Work to do:
Rewrite everything from the line containing "Click the informational" down to the end of the lines, substituting "row header" for "column header" and leaving all else unchanged.

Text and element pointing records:
⟨

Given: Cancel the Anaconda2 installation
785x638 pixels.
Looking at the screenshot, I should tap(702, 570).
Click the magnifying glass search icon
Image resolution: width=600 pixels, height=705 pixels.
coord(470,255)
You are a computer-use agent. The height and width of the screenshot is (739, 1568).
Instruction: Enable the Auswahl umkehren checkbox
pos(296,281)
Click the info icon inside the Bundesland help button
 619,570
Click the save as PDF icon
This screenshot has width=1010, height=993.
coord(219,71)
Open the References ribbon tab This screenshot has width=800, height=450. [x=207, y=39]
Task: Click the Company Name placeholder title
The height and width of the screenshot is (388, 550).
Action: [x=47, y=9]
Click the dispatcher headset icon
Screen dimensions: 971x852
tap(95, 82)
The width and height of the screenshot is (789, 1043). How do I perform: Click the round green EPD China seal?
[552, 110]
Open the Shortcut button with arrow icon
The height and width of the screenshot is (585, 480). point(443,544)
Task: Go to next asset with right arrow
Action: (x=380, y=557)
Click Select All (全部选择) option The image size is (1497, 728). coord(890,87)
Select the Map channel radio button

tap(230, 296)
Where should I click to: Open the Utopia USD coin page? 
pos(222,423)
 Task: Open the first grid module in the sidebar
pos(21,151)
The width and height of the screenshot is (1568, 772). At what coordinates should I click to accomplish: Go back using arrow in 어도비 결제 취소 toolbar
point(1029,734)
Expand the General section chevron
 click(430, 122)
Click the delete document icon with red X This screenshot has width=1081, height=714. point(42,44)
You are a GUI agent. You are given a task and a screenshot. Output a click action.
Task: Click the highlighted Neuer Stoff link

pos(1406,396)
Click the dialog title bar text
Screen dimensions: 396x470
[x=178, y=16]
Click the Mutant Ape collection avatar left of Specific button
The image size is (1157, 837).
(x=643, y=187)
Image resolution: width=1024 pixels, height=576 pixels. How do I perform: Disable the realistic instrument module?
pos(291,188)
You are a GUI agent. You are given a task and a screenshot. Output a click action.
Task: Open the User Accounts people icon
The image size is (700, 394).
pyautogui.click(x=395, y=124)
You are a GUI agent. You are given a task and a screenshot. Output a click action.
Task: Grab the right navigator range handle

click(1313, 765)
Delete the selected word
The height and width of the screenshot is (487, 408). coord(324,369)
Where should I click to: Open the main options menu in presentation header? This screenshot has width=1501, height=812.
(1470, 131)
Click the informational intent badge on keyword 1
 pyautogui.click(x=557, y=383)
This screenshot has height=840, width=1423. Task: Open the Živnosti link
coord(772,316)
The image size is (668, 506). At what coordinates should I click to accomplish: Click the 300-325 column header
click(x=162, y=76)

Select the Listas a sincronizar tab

⟩

Completed task:
Click the informational intent badge on keyword 1
 pyautogui.click(x=557, y=383)
This screenshot has height=840, width=1423. Task: Open the Živnosti link
coord(772,316)
The image size is (668, 506). At what coordinates should I click to accomplish: Click the 300-325 row header
click(x=162, y=76)

Select the Listas a sincronizar tab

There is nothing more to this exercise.